The Securities and Exchange Commission recently issued three Orders Instituting Administrative and Cease-and-Desist Proceedings relating to the misuse of quantitative models in managing customers’ accounts. Four entities affiliated with Transamerica and two individuals associated with one of those entities were charged with violating the Investment Advisers Act of 1940 (“Advisers Act”) and Advisers Act Rules. The Orders allege that AEGON USA Investment Management LLC, Transamerica Asset Management, Inc., Transamerica Capital, Inc., and Transamerica Financial Advisors, Inc., marketed various products and investment strategies that used a “proprietary quant model” while failing to verify whether the models functioned as intended and without disclosing known risks connected with the models. The Transamerica entities and the individuals, Bradley Beman and Kevin Giles, submitted offers of settlement to resolve the charges.

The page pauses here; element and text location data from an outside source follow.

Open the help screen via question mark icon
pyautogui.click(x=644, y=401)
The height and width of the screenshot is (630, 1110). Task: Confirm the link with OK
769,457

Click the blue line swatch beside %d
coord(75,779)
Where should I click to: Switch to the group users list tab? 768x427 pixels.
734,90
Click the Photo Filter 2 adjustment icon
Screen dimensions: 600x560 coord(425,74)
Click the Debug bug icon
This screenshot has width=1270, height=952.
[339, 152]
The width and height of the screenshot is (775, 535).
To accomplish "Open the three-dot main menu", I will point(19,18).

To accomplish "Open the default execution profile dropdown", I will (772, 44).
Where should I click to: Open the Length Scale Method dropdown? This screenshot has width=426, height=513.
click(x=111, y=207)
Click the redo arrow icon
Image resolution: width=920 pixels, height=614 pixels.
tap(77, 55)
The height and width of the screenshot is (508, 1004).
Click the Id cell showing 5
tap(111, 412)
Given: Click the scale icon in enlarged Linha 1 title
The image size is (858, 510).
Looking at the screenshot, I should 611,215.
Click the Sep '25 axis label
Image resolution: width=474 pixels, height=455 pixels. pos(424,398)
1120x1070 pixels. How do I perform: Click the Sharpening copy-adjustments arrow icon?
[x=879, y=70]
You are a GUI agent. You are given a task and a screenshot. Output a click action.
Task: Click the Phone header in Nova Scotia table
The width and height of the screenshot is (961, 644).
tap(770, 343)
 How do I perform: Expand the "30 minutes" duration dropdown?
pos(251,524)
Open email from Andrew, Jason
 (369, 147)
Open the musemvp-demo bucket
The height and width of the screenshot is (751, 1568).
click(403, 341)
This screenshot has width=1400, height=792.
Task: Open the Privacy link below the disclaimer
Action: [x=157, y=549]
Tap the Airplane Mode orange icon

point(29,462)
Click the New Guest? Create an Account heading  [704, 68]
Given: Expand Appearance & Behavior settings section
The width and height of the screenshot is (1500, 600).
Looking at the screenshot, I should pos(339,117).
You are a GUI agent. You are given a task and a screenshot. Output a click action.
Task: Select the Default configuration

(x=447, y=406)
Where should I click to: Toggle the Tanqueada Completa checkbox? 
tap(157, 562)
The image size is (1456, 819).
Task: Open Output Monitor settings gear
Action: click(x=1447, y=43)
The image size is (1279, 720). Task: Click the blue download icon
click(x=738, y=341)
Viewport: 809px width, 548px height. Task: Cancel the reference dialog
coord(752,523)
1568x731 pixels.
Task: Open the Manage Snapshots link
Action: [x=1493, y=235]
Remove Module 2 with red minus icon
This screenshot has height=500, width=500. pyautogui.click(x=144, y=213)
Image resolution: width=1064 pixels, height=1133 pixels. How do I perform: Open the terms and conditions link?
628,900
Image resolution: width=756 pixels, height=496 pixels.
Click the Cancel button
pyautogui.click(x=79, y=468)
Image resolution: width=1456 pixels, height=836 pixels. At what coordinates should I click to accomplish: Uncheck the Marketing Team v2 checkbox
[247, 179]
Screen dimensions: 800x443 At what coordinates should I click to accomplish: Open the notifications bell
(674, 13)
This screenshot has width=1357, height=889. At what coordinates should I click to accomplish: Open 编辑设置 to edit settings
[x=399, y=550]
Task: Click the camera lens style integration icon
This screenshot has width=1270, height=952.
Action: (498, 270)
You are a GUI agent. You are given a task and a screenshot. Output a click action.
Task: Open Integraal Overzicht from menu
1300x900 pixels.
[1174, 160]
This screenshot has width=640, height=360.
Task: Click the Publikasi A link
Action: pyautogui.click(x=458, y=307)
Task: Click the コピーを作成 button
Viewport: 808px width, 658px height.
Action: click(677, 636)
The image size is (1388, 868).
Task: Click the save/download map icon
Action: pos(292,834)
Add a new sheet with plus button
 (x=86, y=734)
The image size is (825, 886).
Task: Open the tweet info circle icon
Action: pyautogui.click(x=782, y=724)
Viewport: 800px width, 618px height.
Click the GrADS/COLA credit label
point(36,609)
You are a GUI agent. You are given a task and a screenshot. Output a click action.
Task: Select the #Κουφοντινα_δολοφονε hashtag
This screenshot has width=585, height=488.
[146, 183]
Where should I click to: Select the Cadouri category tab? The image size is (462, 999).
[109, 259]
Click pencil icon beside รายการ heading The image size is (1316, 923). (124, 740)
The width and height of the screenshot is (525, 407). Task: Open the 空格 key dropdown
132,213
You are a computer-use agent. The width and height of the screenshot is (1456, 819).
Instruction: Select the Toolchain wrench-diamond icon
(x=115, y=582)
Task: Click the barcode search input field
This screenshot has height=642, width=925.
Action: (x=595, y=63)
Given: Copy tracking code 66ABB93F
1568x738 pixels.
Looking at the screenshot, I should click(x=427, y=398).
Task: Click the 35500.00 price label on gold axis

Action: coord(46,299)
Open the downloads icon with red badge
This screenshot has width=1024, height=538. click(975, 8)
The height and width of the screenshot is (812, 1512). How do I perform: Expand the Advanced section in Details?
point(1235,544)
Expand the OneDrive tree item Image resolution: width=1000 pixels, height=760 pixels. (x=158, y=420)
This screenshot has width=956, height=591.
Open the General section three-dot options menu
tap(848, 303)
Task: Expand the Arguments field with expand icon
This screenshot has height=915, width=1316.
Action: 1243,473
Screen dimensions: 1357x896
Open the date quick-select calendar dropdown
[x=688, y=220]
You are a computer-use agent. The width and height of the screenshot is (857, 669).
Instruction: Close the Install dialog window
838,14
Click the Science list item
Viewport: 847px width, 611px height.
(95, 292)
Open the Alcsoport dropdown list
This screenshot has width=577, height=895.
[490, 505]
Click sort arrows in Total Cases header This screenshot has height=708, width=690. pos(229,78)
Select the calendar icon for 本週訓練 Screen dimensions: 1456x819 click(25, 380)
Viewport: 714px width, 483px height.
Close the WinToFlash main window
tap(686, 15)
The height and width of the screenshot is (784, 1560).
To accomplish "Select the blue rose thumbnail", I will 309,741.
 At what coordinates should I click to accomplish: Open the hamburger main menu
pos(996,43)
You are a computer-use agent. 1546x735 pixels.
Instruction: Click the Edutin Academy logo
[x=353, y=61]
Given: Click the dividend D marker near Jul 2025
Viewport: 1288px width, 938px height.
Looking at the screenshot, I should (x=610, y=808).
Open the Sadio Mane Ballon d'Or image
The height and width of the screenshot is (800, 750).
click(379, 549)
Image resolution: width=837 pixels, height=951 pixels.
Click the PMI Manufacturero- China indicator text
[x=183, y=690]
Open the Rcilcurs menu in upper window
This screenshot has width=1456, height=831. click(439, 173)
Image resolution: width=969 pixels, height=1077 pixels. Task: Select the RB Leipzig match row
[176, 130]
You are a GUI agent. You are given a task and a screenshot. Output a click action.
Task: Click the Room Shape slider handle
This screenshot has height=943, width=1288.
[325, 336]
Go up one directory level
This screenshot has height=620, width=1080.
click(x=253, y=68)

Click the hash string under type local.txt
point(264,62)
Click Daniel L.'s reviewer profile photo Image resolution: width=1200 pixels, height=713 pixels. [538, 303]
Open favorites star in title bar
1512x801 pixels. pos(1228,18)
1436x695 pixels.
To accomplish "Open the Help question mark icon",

According to the SEC’s Orders, the “quant models” were designed to be used, and were ultimately used, to manage, investments within variable annuities and mutual funds. Transamerica entities marketed the products and strategies which used the proprietary “quant model” from July 2011 through June 2015. In 2010, one of the Transamerica entities retained an analyst who, according to the order, lacked experience in portfolio management, and requested that he produce quantitative models to be utilized in implementing investment strategies. The Transamerica entities did not provide the analyst training or oversight as he developed the models. In 2011, the Transamerica entities had identified possible risks relating to the use of the models, but they nevertheless proceeded to launch ten products and strategies based on the models. The SEC also found that the Transamerica entities did not disclose to investors that the analyst tasked with the responsibility of designing the products lacked experience.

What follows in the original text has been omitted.